Abstract

Natural human understanding and the objectivism rooted in it will view every transcendental philosophy as a flighty eccentricity, its wisdom as useless foolishness; or it will interpret it as a psychology which seeks to convince itself that it is not psychology. (C 200; K 204) Phenomenology as the ‘Final Form’ of Transcendental Philosophy Having reviewed Husserl’s critique of the natural and human sciences (including psychology), his analysis of history and culture, and his novel analysis of the life-world, it is now time to explicate the nature of his transcendental phenomenology and, in particular, his unwavering commitment to transcendental idealism.
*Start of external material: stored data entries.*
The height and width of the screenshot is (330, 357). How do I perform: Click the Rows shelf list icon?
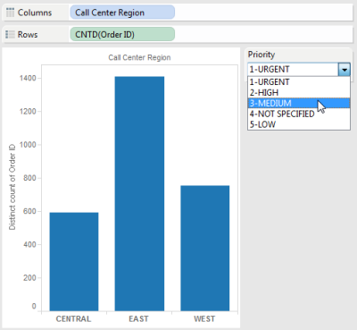click(10, 34)
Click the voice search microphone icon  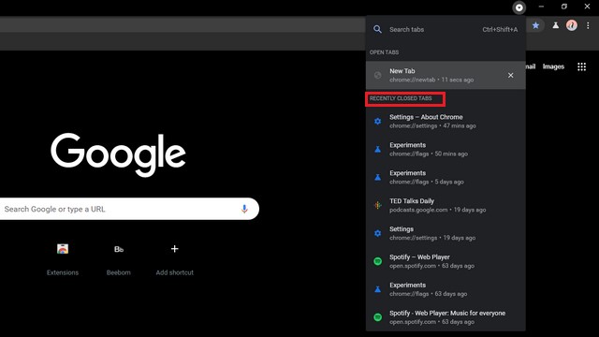point(244,209)

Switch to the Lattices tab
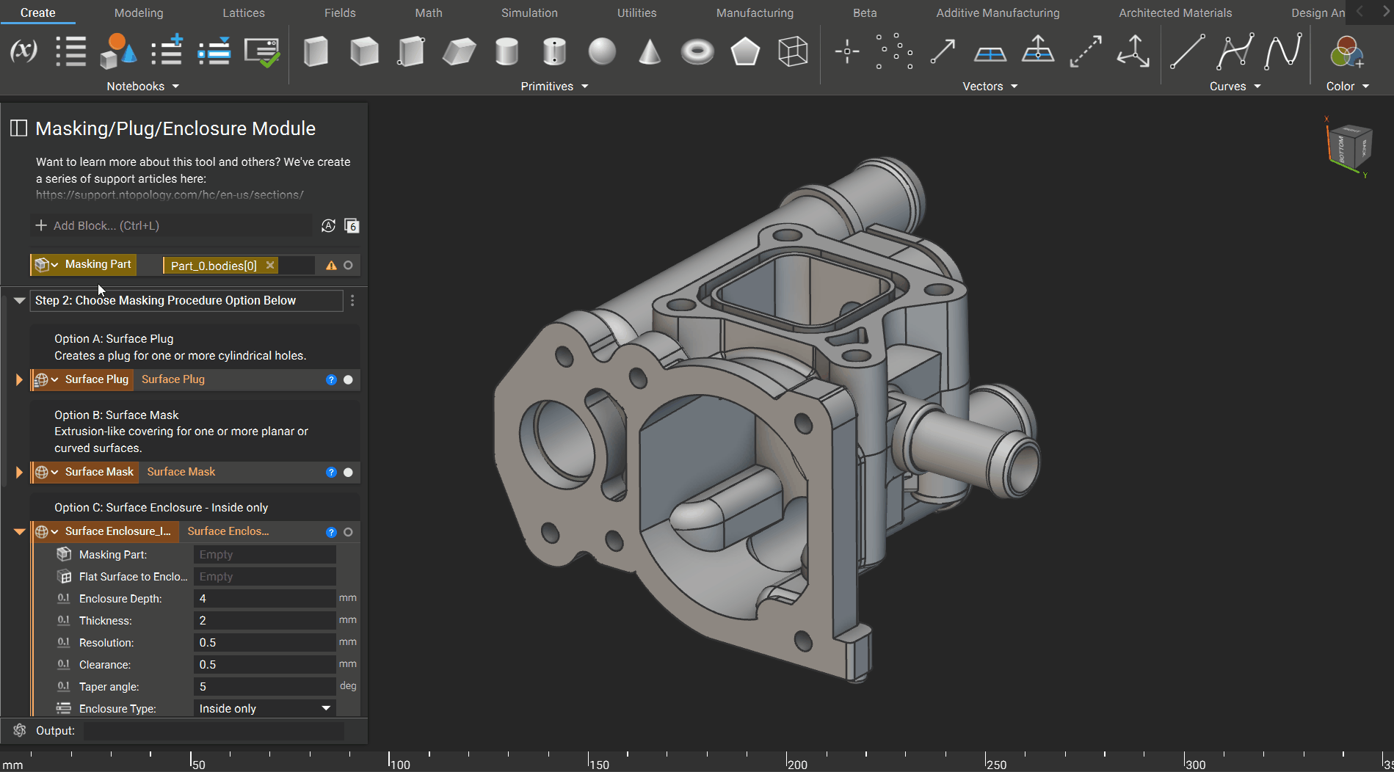(243, 13)
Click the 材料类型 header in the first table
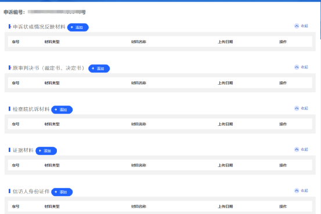The image size is (321, 214). [x=52, y=42]
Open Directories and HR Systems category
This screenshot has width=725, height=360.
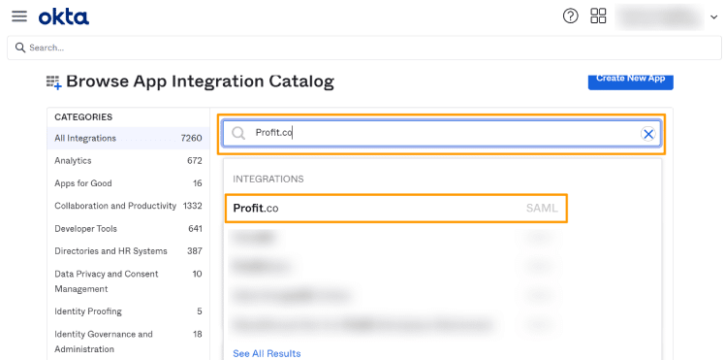[x=128, y=250]
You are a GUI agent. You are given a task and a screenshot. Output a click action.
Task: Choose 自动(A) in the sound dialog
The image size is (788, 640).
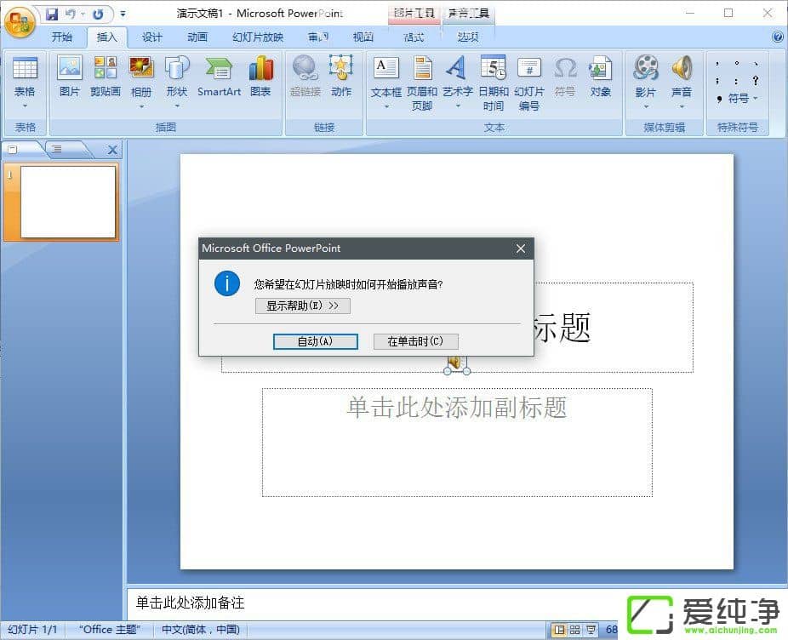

I shall primarily focus on Husserl’s mature transcendental phenomenology and his transcendental idealism as it is expressed throughout the Crisis , especially in Part III A and B, and in some of the important supplementary texts, but I shall also explain the background to his conversion to transcendental idealism. In his mature writings, especially after Ideas i, Husserl always insists that phenomenology is possible only as transcendental philosophy , and that the correct understanding of the epochē and the reduction are essential for understanding the move to the transcendental required by any genuine, ultimately grounded ‘first philosophy’. The Crisis offers an extended and trenchant explication and defence of phenomenology as a form – the ‘final form’ ( Endform , Crisis § 14) – of transcendental philosophy. Indeed, the very title of the Crisis includes the phrase ‘transcendental phenomenology’, and in the course of the work he specifically identifies his position as ‘transcendental idealism’, albeit, he maintains, in an entirely new sense.